Source data:

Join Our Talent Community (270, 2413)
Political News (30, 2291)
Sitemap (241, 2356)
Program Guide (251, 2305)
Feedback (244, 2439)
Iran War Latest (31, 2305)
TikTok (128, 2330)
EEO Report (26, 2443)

---

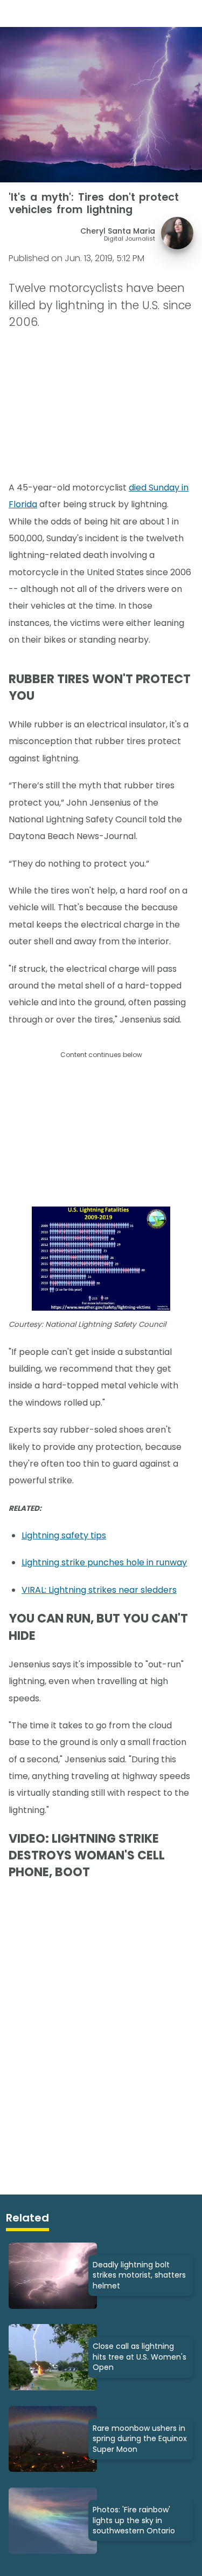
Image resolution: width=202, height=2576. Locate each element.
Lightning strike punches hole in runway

---

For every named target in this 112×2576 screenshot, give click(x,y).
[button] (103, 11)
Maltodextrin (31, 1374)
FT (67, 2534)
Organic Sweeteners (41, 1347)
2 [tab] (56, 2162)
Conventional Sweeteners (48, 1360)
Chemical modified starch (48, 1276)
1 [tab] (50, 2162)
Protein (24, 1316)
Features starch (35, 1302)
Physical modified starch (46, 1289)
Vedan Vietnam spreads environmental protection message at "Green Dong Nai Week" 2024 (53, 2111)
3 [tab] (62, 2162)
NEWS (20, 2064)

Prompt: Leave out every line above except those from the line with "Features starch (35, 1302)" up to and including the line with "NEWS (20, 2064)", and copy those exactly.

Result:
Features starch (35, 1302)
Physical modified starch (46, 1289)
Vedan Vietnam spreads environmental protection message at "Green Dong Nai Week" 2024 (53, 2111)
3 [tab] (62, 2162)
NEWS (20, 2064)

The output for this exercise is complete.